In summary, SGK1 may have a double-edged role for AD, but even though the role played by SGK1 in AD is dichotomous, it is undeniable that SGK1 plays a role in the pathogenesis of AD, and can be used to be an important therapeutic target for the treatment of AD.

3.2. SGK1 and Parkinson's disease

Parkinson's disease (PD) is a common neurodegenerative disorder with a global prevalence that has exceeded 6 million (Tolosa et al., 2021). Its pathology is characterized by significant loss of dopaminergic neurons located in the substantia nigra, as well as the formation of intracytoplasmic Lewy bodies and dystrophic neurites (Nguyen et al., 2019).

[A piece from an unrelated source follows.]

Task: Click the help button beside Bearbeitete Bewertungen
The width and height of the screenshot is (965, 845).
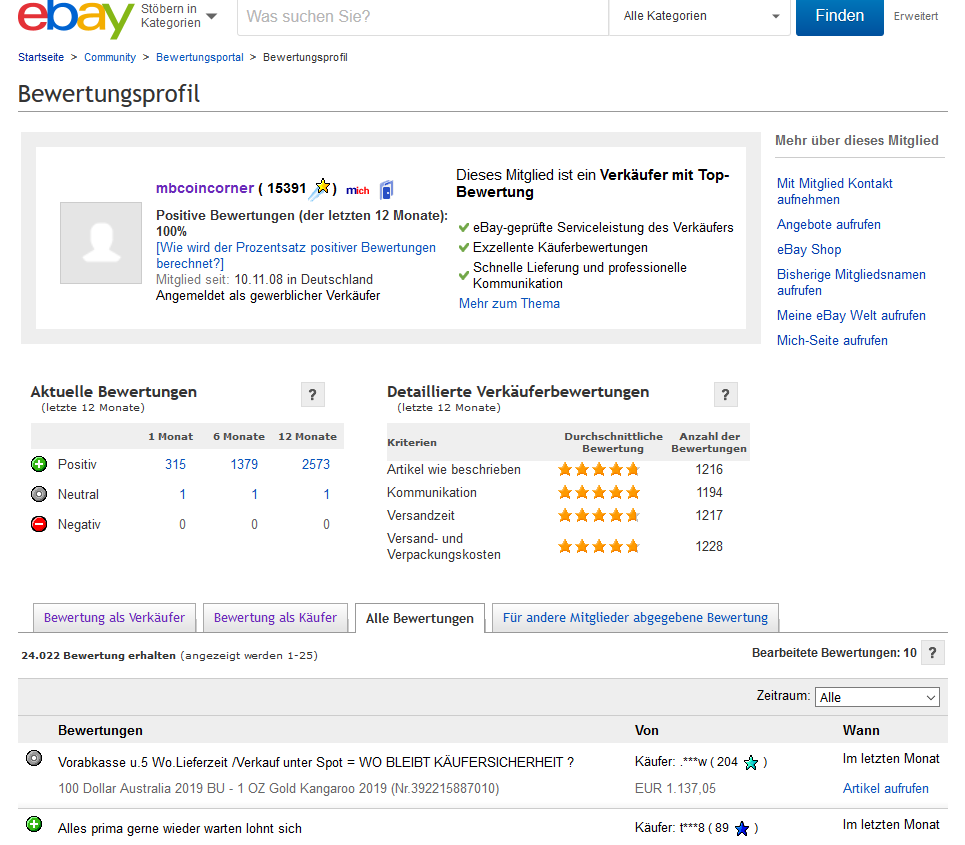Action: coord(932,653)
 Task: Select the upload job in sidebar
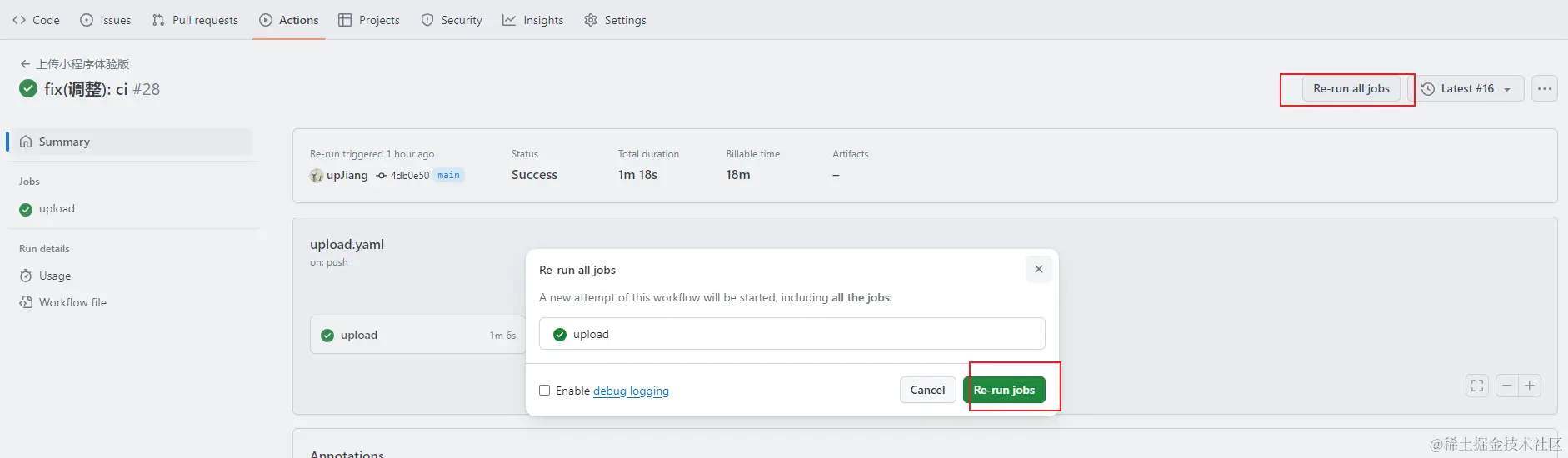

At the pathophysiologic level, the formation of Lewy bodies is associated with α-synuclein (α-syn) and dopaminergic cell death(Shults, 2006), thus reducing α-syn aggregation and dopaminergic cell death is an important modality in the treatment of PD. In recent years, more and more scholars found that SGK1 expression plays an important role in the aggregation of α-syn. Although the cause of aggregation of α-syn is unknown, it was found that decreased expression of SGK1 in MPTP-induced Parkinson's mouse model and SH-SY5Y cells may lead to dopaminergic cell death through increased expression and aggregation of α-syn (Yeo et al., 2018). In a mouse model of MPTP-induced Parkinson, acupuncture was found to up-regulate the expression of SGK1 thereby decreasing the aggregation of α-syn (Yeo and Lim, 2019). Experiments were also performed using SH-SY5Y cells in which SGK1 was downregulated by siRNA, and it was found that siRNA-induced reduction of SGK1 leads to disruption of dopaminergic cells and an increase of α-syn expression (Yeo and Lim, 2019). Gastrointestinal disorders, as one of the early non-motor symptoms of Parkinson's disease, were found in the colon of a mouse model of MPTP-induced PD, where the decrease of SGK1 expression caused the increase of α-syn and Na-K-atpase α1, while increased Na-K-atpase α1 may reduce the demand for Na/K-pumping atpase β1, leading to a decrease in Na/K-pumping atpase β1, which further contributes to disturbances in the gastrointestinal water balance (Seo et al., 2023). In movement disorders, studies have found that there is also a link between SGK1 and α-syn in the skeletal muscle of MPTP-induced PD mouse models, and MPTP caused a decrease of SGK1 expression, which may lead to an increase of α-syn level in muscle (Heo et al., 2023).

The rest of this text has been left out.